Scientists have built a reactor that could one day lead to the efficient production of fuel from sunlight. With solar energy having long been the potential savior for our dwindling energy resources, the fact that it cannot be transported from place to place has thwarted its widespread use. Now, however, a new process that demonstrates how solar-driven thermochemical approaches can be technologically viable may bring that ideal a little closer.
 
A research team led by Professor Sossina Haile, a professor at Steele Laboratories, California Institute of Technology (Caltech), has developed a prototype reactor with a quartz window and a special cavity able to absorb concentrated sunlight through a type of magnifying glass to focus the sun's rays.
 
The study, a joint effort between Caltech and ETH Zurich and published in Science [Chueh et al. Science (2010) doi: 10.1126/science.1197834], uses ceria as a key ingredient for concentrating solar energy and using it to efficiently convert carbon dioxide and water into fuels. Ceria, an oxide of the most common of the rare earth metals cerium, is used in ceramics, stone and glass polishing, and in the walls of self-cleaning ovens. As ceria can ‘exhale’ oxygen from its crystalline framework at very high temperatures and then ‘inhale’ oxygen back in at lower temperatures, it is ideal to drive the solar-powered reactions.
 
Dr Haile points out that “What is special about the material is that it doesn't release all of the oxygen. That helps to leave the framework of the material intact as oxygen leaves.
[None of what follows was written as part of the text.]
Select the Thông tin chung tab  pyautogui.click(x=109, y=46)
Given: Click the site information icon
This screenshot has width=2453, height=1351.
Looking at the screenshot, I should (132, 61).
When we cool it back down, the material's thermodynamically preferred state is to pull oxygen back into the structure.”
 
The inhaled oxygen is stripped off of carbon dioxide and/or water gas molecules pumped into the reactor, which produces carbon monoxide and/or hydrogen gas, with the latter able to be used for fuelling hydrogen fuel cells. The carbon monoxide, when combined with the hydrogen gas, can also be used to create synthetic gas, the precursor to liquid hydrocarbon fuels. Once the ceria is oxygenated to full capacity, it can then be re-heated, beginning the cycle again.
 
In order to achieve this effect, the reactor’s temperature must reach almost 3000 oF. The researchers were able to use photons for this at the Paul Scherrer Institute in Switzerland, where the reactor was installed on a large solar simulator capable of delivering the heat required.
 
The research could lead to its adoption for large-scale energy plants, bringing the possibility of solar-derived power being available at any time of day or night. Another potential application is using the carbon dioxide emissions from coal-powered electric plants for conversion into transportation fuels. However, the reactor design and materials will need to undergo further improvement to allow this approach to be commercially viable.